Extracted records

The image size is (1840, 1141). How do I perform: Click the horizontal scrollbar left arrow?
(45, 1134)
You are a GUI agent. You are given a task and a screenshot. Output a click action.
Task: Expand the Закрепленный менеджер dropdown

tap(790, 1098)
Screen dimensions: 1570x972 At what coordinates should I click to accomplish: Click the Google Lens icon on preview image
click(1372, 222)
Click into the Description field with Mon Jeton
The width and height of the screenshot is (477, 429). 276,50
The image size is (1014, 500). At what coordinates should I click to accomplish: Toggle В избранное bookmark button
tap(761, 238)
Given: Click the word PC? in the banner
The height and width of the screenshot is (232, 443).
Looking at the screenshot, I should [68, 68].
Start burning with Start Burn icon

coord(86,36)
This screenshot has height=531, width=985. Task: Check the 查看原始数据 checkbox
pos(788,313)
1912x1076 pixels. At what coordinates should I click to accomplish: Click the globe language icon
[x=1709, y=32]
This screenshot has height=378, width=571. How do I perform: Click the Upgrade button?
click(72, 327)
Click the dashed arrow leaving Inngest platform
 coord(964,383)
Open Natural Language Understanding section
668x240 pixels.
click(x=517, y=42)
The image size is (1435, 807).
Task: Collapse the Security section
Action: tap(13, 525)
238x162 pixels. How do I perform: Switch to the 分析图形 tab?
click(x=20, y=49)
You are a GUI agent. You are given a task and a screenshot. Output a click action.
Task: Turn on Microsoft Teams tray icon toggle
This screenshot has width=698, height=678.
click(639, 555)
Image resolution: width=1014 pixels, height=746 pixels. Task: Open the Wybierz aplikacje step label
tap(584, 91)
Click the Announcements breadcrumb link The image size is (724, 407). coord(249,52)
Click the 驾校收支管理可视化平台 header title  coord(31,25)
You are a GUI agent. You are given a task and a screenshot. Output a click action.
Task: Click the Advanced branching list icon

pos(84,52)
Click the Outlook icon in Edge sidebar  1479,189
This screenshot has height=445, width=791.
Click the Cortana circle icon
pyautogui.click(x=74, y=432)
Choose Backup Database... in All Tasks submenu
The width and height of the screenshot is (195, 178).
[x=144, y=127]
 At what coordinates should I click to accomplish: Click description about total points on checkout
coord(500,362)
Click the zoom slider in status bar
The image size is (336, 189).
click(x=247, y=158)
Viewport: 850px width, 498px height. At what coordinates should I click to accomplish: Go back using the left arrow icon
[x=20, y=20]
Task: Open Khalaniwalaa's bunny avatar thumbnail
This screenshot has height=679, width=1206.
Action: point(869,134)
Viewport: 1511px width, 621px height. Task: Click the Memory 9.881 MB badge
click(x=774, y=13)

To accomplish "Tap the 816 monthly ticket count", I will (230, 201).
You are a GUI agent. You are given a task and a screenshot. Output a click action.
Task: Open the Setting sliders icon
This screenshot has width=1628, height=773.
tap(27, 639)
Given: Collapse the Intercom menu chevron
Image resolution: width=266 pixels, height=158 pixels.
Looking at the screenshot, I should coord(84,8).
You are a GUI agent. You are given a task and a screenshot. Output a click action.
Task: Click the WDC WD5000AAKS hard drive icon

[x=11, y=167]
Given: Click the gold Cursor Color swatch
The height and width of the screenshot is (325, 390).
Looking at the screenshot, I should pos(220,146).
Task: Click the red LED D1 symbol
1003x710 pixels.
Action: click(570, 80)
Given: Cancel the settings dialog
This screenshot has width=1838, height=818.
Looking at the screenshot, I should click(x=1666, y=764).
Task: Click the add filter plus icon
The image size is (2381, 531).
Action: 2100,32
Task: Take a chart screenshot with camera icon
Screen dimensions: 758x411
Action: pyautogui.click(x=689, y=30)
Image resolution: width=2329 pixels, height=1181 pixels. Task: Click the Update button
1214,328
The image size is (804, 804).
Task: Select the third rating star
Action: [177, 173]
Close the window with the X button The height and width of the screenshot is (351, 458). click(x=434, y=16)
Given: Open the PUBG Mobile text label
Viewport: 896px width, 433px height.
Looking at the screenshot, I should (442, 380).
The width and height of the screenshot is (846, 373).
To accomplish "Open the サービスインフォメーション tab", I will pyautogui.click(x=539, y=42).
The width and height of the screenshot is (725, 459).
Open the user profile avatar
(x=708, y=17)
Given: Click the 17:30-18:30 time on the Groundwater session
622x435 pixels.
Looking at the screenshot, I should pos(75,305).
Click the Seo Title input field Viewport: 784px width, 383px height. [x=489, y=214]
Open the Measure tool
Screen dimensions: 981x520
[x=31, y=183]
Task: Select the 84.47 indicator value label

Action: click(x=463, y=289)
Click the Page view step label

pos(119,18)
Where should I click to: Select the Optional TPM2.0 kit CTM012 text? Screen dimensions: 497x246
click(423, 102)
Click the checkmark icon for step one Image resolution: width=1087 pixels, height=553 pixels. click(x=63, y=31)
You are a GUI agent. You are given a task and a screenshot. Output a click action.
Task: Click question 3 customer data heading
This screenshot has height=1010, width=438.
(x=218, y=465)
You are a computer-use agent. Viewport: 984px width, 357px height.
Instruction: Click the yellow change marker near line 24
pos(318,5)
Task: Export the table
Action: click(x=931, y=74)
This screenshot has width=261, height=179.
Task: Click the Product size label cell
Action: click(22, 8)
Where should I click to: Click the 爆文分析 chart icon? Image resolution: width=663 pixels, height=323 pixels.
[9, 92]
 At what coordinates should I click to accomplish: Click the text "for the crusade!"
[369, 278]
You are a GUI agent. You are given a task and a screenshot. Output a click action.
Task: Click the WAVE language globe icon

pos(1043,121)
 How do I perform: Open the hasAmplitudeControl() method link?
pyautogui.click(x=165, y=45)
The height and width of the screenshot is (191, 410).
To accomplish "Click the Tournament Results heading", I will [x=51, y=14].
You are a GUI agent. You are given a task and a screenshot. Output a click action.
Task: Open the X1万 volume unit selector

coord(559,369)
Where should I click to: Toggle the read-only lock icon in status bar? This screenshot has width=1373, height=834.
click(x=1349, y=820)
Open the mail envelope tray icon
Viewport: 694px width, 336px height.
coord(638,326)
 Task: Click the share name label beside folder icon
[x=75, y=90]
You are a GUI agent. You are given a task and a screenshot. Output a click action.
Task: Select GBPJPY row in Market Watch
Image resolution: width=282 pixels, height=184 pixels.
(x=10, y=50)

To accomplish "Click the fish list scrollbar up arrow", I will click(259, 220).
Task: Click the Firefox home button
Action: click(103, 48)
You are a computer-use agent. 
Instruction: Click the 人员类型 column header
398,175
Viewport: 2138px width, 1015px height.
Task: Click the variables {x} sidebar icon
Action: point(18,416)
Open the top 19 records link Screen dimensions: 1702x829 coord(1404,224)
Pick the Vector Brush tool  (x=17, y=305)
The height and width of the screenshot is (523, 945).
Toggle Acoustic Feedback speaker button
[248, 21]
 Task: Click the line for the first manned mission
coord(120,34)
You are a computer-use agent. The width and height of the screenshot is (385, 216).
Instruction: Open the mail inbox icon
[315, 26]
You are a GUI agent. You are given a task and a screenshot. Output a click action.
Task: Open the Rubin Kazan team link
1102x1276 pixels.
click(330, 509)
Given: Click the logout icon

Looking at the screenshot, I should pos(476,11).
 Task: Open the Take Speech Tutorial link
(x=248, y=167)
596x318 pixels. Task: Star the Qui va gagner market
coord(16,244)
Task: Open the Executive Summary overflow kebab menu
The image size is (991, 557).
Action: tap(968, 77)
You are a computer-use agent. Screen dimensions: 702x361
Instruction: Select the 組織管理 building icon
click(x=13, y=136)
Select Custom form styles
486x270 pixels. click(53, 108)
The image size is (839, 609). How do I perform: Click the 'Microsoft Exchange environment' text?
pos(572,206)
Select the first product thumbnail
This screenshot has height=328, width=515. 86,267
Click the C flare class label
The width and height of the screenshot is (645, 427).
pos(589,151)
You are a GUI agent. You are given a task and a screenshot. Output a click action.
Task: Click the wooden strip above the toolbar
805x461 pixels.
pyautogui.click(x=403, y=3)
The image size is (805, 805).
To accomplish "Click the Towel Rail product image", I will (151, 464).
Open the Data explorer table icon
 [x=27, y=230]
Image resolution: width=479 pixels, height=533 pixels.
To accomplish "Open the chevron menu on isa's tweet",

■ Problem statement ■
Duplicate the entries starting at the line containing "This screenshot has height=445, width=791." and ending at the line containing "click(x=247, y=158)", keeping both of those lines.

■ Response to the task ■
This screenshot has height=445, width=791.
Click the Cortana circle icon
pyautogui.click(x=74, y=432)
Choose Backup Database... in All Tasks submenu
The width and height of the screenshot is (195, 178).
[x=144, y=127]
 At what coordinates should I click to accomplish: Click description about total points on checkout
coord(500,362)
Click the zoom slider in status bar
The image size is (336, 189).
click(x=247, y=158)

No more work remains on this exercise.